Beyond New York: CT, DE, PA, AR, NE, and OR Convenience Rule States
New York is not alone. Connecticut, Delaware, Pennsylvania, Arkansas, Nebraska, Oregon, and (for some income) Alabama and New Jersey enforce their own versions of the convenience rule. Learn how each state applies it.
New York dominates the conversation around the convenience of the employer rule, but it is not the only state that enforces one. Seven other states assert some version of the rule, each with its own statutory basis, administrative guidance, and audit posture. For employees who live in one state and work remotely for an employer in another, the rule can produce unexpected tax exposure even when New York is not in the picture. Understanding how each state applies its version of the rule is essential for any cross-border teleworker.
The non-NY convenience rule states
Beyond New York, the states that enforce a convenience rule as of 2025 are Connecticut, Delaware, Pennsylvania, Arkansas, Nebraska, Oregon, Alabama, and New Jersey. The scope of each state's rule differs. Some apply the rule broadly to all W-2 wages of non-resident employees of in-state employers. Others apply it narrowly, either to specific compensation types or only as a retaliatory measure against residents of other convenience-rule states. The substantive necessity test also varies in application, although the basic structure is similar across states.
Connecticut: the retaliatory approach
Connecticut enacted its convenience rule in 2018 as a direct response to New York's continued enforcement of the rule against Connecticut residents. Per the Connecticut Department of Revenue Services, Connecticut taxes non-resident employees of Connecticut employers who work remotely only when the employee's home state imposes a similar rule on Connecticut residents. In practice, this means the rule is triggered primarily against residents of New York, generating mirror-image tax exposure for New York residents who telework for Connecticut employers.

> [Data below]
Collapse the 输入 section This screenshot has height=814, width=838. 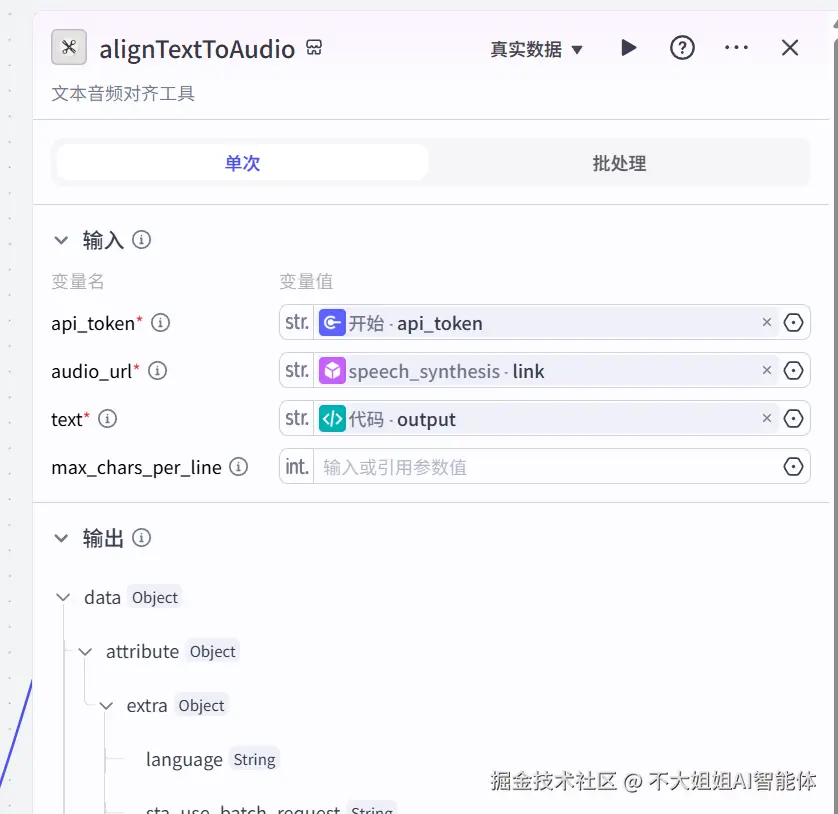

> [Questions]
A) According to the convenience-rule article, which states besides New York enforce a convenience rule as of 2025?
B) Repeat word for word the part of the convenience-rule article starting at "Connecticut: the retaliatory" and ending at "for Connecticut employers.".
Work only from the convenience-rule article.

> [Results for each task]
A) Connecticut, Delaware, Pennsylvania, Arkansas, Nebraska, Oregon, Alabama, New Jersey

B)
Connecticut: the retaliatory approach
Connecticut enacted its convenience rule in 2018 as a direct response to New York's continued enforcement of the rule against Connecticut residents. Per the Connecticut Department of Revenue Services, Connecticut taxes non-resident employees of Connecticut employers who work remotely only when the employee's home state imposes a similar rule on Connecticut residents. In practice, this means the rule is triggered primarily against residents of New York, generating mirror-image tax exposure for New York residents who telework for Connecticut employers.